Text block:
------

LAION-AI · escorciav · Nov 11, 2024 · Nov 11, 2024 · Nov 13, 2024 · Nov 13, 2024
diff --git a/clip_benchmark/models/__init__.py b/clip_benchmark/models/__init__.py
@@ -2,11 +2,16 @@
 import torch
 from .open_clip import load_open_clip
 from .japanese_clip import load_japanese_clip
+from .synthclip import load_synthclip
+from .scaling import load_model
 
 # loading function must return (model, transform, tokenizer)
 TYPE2FUNC = {
     "open_clip": load_open_clip,
-    "ja_clip": load_japanese_clip
+    "ja_clip": load_japanese_clip,
+    "synthclip": load_synthclip,
+    "scaling": load_model,
+    "auto": None,
 }
 MODEL_TYPES = list(TYPE2FUNC.keys())
 
@@ -19,5 +24,18 @@ def load_clip(
         device: Union[str, torch.device] = "cuda"
 ):
     assert model_type in MODEL_TYPES, f"model_type={model_type} is invalid!"
-    load_func = TYPE2FUNC[model_type]
+    if model_type != "auto":
+        load_func = TYPE2FUNC[model_type]
+    else:
+        # It's a hack, but it works! you have a better way? push a PR 😃. EOM - Victor
+        if "synthclip" in pretrained:
+            load_func = TYPE2FUNC["synthclip"]
+        elif "scaling" in pretrained:
+            load_func = TYPE2FUNC["scaling"]
+        elif pretrained in TYPE2FUNC:
+            load_func = TYPE2FUNC[pretrained]
+        else:
+            print(f"{model_type} and {pretrained=} unsupported defaulting to "
+                  "open_clip. The Lord be with you 🙏")
+            load_func = TYPE2FUNC["open_clip"]
     return load_func(model_name=model_name, pretrained=pretrained, cache_dir=cache_dir, device=device)
diff --git a/clip_benchmark/models/scaling.py b/clip_benchmark/models/scaling.py
@@ -0,0 +1,51 @@
+"""Load Scaling laws for synthetic data
+
+References
+- Scaling Laws of Synthetic Images for Model Training ... for Now, Fan et al., CVPR 2024
+- https://github.com/google-research/syn-rep-learn/tree/main/Scaling#clip
+"""
+import numpy as np
+import torch
+import torch.backends.cudnn as cudnn
+import torch.utils.data
+
+
+from open_clip import create_model_and_transforms, get_tokenizer
+from torch.nn import functional as F
+
+
+def load_model(model: str = 'ViT-B-16', pretrained: str = None,
+               device: str = "cpu", cudnn_benchmark = True, **kwargs):
+    if pretrained is None:
+        raise FileNotFoundError(f'Failing early, missing: {pretrained}!')

------

Exercise 1:
Answer these questions about the diff:
(a) Which key added to TYPE2FUNC is mapped to None?
(b) What default value does load_model in scaling.py give its model parameter?
(c) What exception does load_model raise when pretrained is None?

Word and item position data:
------

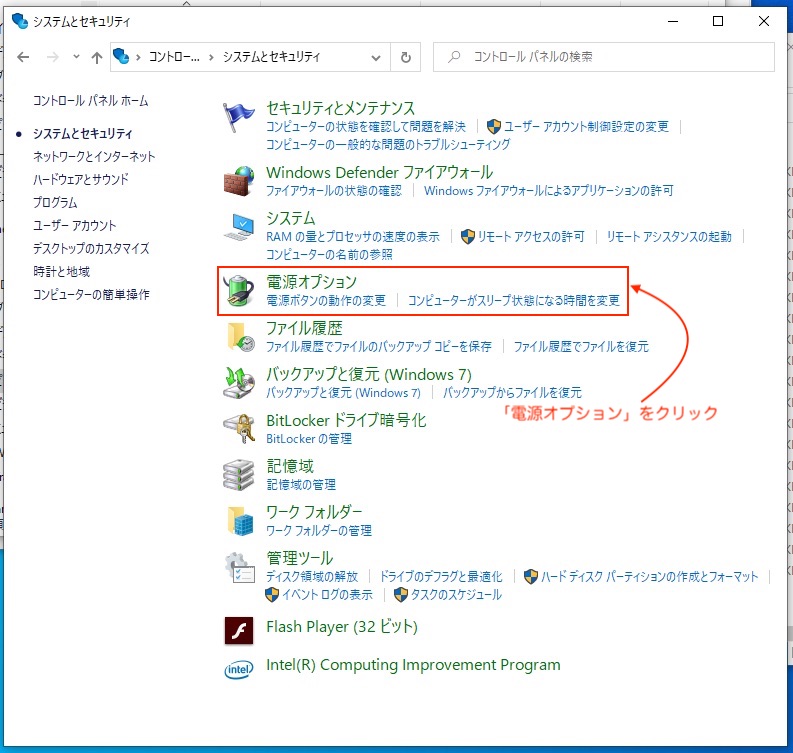
Task: Select ハードウェアとサウンド in the sidebar
Action: point(81,179)
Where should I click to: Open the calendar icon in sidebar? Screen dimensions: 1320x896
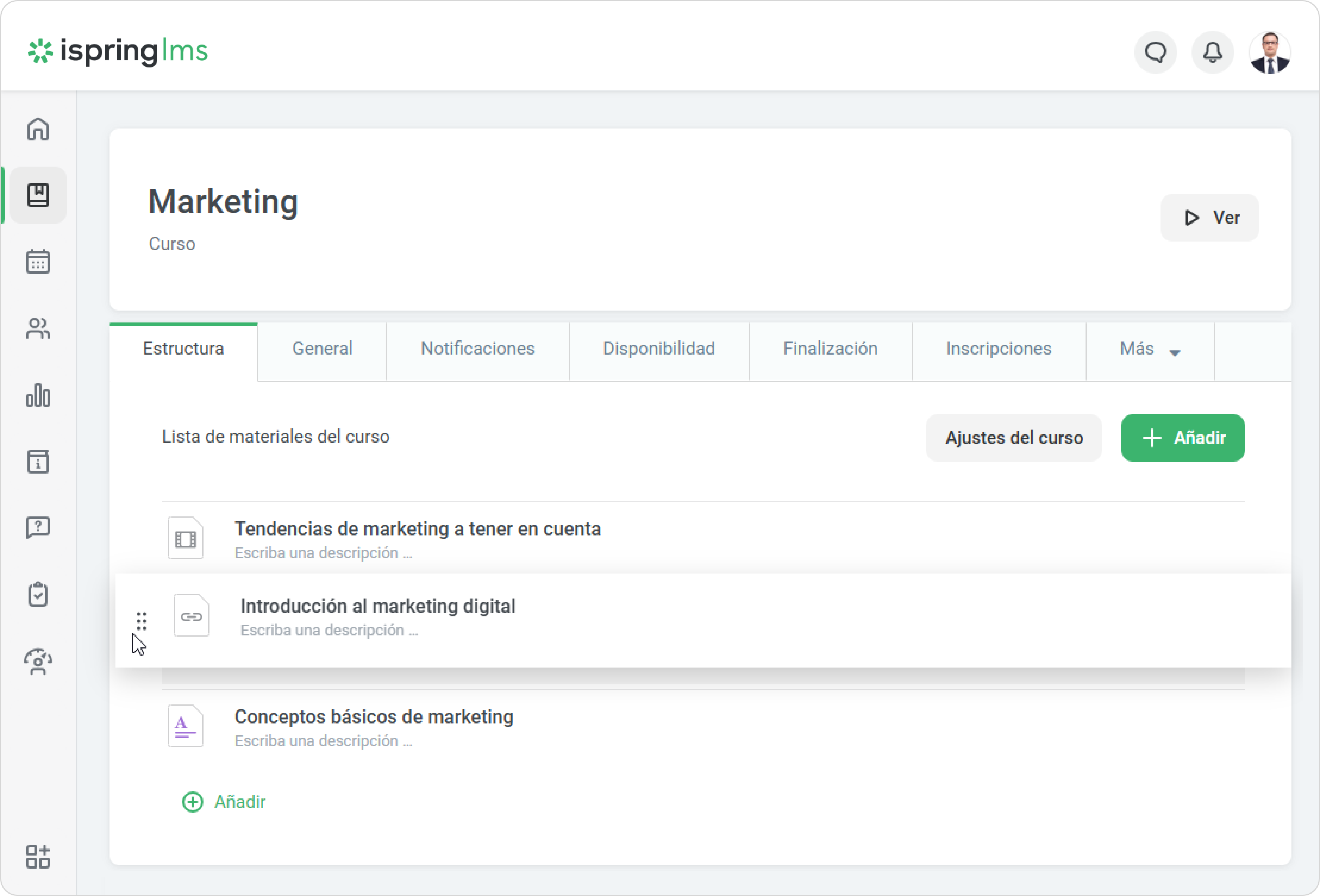tap(38, 262)
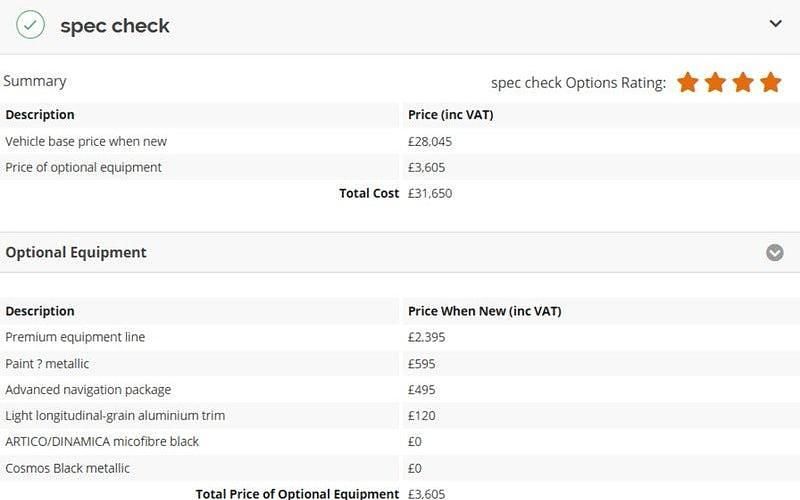
Task: Click the Total Cost £31,650 value
Action: click(x=430, y=193)
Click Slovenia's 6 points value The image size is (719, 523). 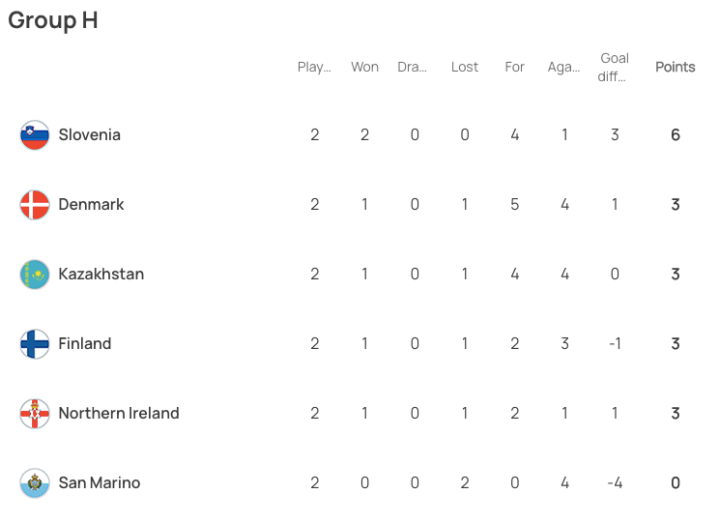(x=676, y=135)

------

Exercise 2: Report every line of the listing that contains the string "sidebar", copying each one in full.

Task result 1:
(a) "auto"
(b) 'ViT-B-16'
(c) FileNotFoundError

Task result 2:
Task: Select ハードウェアとサウンド in the sidebar
Where should I click to: Open the calendar icon in sidebar? Screen dimensions: 1320x896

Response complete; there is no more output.